======== Task material ========

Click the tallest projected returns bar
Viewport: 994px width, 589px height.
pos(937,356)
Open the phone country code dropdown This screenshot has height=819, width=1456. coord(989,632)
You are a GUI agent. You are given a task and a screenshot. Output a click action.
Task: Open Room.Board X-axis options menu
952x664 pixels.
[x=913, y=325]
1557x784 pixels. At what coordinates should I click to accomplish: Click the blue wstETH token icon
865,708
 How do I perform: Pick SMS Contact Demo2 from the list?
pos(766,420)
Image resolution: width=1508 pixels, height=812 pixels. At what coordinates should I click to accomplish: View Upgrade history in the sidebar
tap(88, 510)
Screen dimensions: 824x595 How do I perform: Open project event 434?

========

Stated exercise
Please collect every line of the records containing the string "should". Case counts.

Solution for this exercise
1557x784 pixels. At what coordinates should I click to accomplish: Click the blue wstETH token icon
Image resolution: width=1508 pixels, height=812 pixels. At what coordinates should I click to accomplish: View Upgrade history in the sidebar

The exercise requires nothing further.